WORK ITEM:
Using the records below, output the stretch that opens with the line containing "This screenshot has width=1200, height=630." and closes with the line containing "Task: Open partial dependence settings gear", exactly and including both lines, with nothing more.

SOURCE INFORMATION:

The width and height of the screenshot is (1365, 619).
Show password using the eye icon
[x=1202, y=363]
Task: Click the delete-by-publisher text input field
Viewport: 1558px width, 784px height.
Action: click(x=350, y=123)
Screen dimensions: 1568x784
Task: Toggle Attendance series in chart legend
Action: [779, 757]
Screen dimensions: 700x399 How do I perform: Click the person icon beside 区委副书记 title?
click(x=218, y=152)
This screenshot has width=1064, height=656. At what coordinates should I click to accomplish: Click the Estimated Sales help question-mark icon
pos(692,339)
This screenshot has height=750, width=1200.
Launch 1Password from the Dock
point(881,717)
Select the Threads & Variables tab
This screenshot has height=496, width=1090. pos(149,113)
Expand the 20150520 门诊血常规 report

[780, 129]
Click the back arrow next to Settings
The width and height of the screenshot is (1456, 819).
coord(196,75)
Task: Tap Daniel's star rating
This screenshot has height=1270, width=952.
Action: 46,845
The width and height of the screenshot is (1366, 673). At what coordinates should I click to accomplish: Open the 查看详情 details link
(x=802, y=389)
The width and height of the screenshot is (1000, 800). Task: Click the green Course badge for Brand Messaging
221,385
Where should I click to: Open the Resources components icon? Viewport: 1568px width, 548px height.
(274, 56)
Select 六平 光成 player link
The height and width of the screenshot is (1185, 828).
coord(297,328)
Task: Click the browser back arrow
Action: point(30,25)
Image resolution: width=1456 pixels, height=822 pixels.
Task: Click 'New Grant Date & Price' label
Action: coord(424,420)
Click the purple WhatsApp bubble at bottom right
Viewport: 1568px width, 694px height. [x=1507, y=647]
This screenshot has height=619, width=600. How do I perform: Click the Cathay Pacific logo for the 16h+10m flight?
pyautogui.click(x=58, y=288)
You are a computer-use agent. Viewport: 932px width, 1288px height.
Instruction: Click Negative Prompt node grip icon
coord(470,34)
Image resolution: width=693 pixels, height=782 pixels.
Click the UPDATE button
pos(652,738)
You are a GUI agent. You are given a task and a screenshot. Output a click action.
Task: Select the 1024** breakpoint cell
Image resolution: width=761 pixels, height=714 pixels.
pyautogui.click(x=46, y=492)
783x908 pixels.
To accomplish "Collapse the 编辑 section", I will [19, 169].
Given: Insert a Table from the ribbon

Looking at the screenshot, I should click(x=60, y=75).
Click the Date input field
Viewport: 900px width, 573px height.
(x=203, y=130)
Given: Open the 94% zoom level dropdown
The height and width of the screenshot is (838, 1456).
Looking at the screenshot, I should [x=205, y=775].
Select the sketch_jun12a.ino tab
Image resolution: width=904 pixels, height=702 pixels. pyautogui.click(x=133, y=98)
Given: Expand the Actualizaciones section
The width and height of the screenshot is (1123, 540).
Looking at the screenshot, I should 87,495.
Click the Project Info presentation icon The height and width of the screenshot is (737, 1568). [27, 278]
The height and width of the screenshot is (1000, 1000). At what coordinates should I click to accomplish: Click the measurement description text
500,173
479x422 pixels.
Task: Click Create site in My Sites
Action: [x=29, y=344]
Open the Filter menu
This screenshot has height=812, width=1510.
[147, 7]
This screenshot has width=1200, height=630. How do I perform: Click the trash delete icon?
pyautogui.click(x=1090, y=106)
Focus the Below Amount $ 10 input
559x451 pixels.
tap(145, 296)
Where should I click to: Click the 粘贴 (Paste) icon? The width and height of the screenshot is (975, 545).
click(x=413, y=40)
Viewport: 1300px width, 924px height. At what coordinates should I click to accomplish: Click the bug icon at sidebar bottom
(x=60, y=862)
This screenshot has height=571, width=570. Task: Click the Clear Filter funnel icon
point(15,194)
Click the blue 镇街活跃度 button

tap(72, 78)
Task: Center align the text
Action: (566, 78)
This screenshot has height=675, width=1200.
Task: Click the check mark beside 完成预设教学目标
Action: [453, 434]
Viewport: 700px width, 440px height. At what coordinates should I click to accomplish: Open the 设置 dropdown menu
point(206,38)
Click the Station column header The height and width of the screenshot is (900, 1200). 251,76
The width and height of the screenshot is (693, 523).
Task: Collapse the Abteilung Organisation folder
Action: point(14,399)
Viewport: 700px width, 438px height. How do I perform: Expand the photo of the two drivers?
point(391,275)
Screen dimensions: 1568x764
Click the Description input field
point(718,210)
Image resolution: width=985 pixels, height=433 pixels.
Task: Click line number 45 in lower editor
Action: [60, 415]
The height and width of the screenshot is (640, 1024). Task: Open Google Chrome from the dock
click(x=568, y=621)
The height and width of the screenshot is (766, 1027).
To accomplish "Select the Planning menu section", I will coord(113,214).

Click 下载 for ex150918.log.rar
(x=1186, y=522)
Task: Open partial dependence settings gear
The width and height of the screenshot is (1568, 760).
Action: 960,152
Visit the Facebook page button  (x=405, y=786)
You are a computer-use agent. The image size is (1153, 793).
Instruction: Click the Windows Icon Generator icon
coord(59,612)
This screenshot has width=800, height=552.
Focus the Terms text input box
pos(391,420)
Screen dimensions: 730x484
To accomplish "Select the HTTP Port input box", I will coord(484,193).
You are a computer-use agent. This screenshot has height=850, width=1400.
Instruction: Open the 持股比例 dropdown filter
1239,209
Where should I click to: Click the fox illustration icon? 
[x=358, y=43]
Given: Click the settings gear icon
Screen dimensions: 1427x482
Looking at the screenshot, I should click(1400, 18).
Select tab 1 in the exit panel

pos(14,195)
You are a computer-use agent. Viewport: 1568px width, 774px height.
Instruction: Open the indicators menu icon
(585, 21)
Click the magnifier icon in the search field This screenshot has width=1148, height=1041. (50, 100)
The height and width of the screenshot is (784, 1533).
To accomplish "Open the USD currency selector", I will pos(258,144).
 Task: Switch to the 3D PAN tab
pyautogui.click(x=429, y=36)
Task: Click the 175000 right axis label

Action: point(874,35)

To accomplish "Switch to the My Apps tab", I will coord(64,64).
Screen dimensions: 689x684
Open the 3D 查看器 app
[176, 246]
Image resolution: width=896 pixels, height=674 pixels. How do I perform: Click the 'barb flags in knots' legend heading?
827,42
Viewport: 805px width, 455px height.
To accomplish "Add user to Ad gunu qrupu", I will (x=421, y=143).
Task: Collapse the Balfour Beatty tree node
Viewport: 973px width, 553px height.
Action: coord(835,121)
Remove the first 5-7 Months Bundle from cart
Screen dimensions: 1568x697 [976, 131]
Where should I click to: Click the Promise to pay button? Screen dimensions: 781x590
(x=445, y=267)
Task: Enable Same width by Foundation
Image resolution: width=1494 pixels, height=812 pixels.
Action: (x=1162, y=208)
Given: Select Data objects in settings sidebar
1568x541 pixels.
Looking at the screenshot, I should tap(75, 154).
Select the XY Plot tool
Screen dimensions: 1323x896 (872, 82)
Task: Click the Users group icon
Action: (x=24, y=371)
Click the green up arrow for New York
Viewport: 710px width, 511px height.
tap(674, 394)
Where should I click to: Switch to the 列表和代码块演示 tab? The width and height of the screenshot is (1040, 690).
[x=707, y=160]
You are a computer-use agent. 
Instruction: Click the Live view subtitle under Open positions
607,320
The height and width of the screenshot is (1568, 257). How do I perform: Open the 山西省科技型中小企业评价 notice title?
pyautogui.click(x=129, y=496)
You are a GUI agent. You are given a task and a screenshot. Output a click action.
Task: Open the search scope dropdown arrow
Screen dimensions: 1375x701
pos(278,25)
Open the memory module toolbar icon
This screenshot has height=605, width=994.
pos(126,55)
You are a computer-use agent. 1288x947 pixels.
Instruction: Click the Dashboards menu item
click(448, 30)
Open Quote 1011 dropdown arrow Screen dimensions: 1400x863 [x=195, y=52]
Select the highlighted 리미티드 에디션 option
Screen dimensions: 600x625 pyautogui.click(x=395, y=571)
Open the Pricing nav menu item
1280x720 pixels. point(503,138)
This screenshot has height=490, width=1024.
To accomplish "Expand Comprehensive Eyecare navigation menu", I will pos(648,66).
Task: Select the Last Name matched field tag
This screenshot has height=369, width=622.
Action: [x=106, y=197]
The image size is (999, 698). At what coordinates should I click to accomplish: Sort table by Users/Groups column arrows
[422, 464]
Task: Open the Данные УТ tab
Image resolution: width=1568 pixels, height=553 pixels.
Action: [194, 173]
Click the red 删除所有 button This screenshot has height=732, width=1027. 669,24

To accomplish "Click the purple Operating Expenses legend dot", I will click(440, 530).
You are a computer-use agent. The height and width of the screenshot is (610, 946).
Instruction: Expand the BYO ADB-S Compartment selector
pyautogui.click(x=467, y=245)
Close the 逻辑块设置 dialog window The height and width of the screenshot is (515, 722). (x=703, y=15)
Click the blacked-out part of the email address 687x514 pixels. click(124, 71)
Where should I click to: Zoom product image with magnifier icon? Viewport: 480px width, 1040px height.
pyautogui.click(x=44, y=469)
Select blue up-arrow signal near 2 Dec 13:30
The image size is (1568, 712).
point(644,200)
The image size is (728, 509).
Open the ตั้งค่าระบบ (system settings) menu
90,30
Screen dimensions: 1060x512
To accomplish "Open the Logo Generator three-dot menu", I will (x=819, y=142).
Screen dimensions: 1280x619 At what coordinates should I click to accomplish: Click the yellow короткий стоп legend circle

YOUR RESPONSE:
This screenshot has width=1200, height=630. How do I perform: Click the trash delete icon?
pyautogui.click(x=1090, y=106)
Focus the Below Amount $ 10 input
559x451 pixels.
tap(145, 296)
Where should I click to: Click the 粘贴 (Paste) icon? The width and height of the screenshot is (975, 545).
click(x=413, y=40)
Viewport: 1300px width, 924px height. At what coordinates should I click to accomplish: Click the bug icon at sidebar bottom
(x=60, y=862)
This screenshot has height=571, width=570. Task: Click the Clear Filter funnel icon
point(15,194)
Click the blue 镇街活跃度 button

tap(72, 78)
Task: Center align the text
Action: (566, 78)
This screenshot has height=675, width=1200.
Task: Click the check mark beside 完成预设教学目标
Action: [453, 434]
Viewport: 700px width, 440px height. At what coordinates should I click to accomplish: Open the 设置 dropdown menu
point(206,38)
Click the Station column header The height and width of the screenshot is (900, 1200). 251,76
The width and height of the screenshot is (693, 523).
Task: Collapse the Abteilung Organisation folder
Action: point(14,399)
Viewport: 700px width, 438px height. How do I perform: Expand the photo of the two drivers?
point(391,275)
Screen dimensions: 1568x764
Click the Description input field
point(718,210)
Image resolution: width=985 pixels, height=433 pixels.
Task: Click line number 45 in lower editor
Action: [60, 415]
The height and width of the screenshot is (640, 1024). Task: Open Google Chrome from the dock
click(x=568, y=621)
The height and width of the screenshot is (766, 1027).
To accomplish "Select the Planning menu section", I will coord(113,214).

Click 下载 for ex150918.log.rar
(x=1186, y=522)
Task: Open partial dependence settings gear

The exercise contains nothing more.